DOCUMENT PASSAGE:
Should this incident reduce confidence in the Prysmatic Labs team?

The way we reacted to and resolved this incident was completely different from the previous incident in the Eth2 testnet described here. This time, dismissed misinformation right away, quantified impact, and enumerated clear steps for stakers to take while awaiting resolution. Moreover, we waited until being fully certain of a solution before encouraging all stakers to upgrade. It is important to note that as a result of being the majority software for stakers, any bugs that occur are amplified further.

Summary of the Root Cause

Eth2 is loosely coupled to the ETH1 chain, depending on it only for validator deposit verification. That is, the Eth2 proof-of-stake chain can continue even if validators are voting on junk data. The only thing that will fail is the onboarding of new validator deposits until the chain votes on the correct ETH1 data once again. This “voting” is done in “voting periods”, which are set to periods of 64 epochs on mainnet today (approximately 6.8 hours).

Event Timeline

Warning, technical details ahead! Feel free to skip to the next section to read about the resolution and lessons learned.

Block proposals failing

Epoch 32302 starts having issues with missed proposals.

BRIEF:
Copy the passage on the Prysmatic Labs incident word for word, everything from "Eth2 is loosely" down to "and lessons learned.".

DATASET ROWS:

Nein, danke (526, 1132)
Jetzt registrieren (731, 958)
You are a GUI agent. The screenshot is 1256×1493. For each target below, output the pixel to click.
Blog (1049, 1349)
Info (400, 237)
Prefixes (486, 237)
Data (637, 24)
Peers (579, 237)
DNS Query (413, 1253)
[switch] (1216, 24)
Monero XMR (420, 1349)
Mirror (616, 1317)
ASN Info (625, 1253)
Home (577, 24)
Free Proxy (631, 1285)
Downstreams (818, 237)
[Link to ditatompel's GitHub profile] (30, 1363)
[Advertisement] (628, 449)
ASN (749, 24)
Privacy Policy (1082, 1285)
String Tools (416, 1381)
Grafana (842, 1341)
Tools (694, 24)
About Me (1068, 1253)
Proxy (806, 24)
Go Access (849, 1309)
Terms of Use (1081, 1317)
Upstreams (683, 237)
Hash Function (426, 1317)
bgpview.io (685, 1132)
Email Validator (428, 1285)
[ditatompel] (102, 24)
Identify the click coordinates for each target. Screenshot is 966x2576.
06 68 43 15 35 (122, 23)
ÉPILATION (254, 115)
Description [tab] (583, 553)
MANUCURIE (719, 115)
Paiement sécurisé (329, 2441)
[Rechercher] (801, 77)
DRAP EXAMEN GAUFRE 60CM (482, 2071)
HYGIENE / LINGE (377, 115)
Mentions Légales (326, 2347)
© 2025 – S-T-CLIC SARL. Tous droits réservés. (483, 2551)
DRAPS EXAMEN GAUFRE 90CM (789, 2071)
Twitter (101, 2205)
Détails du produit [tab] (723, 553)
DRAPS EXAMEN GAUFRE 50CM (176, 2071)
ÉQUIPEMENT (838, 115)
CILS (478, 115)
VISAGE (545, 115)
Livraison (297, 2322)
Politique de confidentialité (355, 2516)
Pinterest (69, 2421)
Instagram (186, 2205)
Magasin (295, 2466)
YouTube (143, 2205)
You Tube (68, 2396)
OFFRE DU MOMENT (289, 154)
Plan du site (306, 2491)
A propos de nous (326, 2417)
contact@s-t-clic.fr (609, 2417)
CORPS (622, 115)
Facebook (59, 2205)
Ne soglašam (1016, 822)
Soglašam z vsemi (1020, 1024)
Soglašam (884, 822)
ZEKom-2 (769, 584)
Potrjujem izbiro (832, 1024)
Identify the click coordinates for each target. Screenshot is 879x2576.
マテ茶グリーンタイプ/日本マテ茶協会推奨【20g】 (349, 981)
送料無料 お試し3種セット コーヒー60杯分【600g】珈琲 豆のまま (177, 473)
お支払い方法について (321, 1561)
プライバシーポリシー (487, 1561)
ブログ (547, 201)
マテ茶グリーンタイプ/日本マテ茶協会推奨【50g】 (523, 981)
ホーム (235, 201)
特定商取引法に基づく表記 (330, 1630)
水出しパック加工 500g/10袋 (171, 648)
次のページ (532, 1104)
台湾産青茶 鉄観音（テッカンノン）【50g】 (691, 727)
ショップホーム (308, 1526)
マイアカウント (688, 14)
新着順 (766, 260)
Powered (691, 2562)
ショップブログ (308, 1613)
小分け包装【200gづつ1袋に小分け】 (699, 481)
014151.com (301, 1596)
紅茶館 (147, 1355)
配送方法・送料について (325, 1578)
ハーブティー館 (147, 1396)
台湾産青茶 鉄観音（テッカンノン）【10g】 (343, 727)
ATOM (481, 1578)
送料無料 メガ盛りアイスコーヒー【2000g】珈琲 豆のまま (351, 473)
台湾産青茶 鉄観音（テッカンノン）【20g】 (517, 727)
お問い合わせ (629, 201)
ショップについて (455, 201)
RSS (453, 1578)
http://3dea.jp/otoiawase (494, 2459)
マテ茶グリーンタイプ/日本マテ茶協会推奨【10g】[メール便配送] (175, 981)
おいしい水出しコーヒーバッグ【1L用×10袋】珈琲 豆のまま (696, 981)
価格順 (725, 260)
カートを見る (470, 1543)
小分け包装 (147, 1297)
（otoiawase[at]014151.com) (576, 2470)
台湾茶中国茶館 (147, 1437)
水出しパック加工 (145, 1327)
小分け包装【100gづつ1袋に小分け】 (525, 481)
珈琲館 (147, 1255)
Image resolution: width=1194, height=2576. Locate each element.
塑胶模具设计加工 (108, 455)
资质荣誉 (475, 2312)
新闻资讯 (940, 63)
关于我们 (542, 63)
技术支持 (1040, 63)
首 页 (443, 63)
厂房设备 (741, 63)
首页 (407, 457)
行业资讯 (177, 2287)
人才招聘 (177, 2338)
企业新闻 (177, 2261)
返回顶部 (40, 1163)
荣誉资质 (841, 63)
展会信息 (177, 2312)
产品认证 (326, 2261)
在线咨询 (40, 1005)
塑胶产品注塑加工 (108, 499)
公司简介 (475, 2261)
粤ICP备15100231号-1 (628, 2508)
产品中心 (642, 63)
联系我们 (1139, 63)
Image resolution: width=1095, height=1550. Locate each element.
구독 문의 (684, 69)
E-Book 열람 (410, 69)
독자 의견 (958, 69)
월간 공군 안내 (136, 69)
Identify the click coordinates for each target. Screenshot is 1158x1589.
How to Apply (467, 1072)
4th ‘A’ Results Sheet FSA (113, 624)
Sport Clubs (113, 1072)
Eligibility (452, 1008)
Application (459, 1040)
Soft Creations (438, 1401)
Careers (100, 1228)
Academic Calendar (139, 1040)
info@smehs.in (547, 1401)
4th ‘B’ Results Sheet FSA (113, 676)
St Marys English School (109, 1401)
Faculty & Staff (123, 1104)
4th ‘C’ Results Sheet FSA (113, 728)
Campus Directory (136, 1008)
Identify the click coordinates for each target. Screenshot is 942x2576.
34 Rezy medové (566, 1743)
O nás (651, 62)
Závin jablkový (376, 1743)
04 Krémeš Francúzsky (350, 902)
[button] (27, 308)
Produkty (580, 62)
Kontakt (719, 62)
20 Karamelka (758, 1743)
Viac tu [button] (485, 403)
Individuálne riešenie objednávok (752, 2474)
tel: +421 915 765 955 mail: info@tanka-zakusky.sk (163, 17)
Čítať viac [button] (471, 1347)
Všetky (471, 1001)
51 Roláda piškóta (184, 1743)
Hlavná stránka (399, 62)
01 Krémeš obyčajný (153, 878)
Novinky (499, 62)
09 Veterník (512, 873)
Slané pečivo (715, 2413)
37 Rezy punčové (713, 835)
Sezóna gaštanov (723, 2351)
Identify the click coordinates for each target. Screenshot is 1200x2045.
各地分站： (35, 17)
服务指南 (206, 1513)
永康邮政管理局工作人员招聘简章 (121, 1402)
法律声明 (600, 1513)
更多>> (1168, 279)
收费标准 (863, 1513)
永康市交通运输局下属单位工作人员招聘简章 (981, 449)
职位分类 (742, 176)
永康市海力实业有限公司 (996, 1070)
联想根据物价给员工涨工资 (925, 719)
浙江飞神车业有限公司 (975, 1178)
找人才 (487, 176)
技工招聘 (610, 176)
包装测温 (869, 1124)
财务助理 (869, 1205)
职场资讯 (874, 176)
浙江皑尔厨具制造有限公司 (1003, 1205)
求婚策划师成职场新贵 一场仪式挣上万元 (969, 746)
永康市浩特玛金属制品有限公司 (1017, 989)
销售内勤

RESPONSE:
Eth2 is loosely coupled to the ETH1 chain, depending on it only for validator deposit verification. That is, the Eth2 proof-of-stake chain can continue even if validators are voting on junk data. The only thing that will fail is the onboarding of new validator deposits until the chain votes on the correct ETH1 data once again. This “voting” is done in “voting periods”, which are set to periods of 64 epochs on mainnet today (approximately 6.8 hours).

Event Timeline

Warning, technical details ahead! Feel free to skip to the next section to read about the resolution and lessons learned.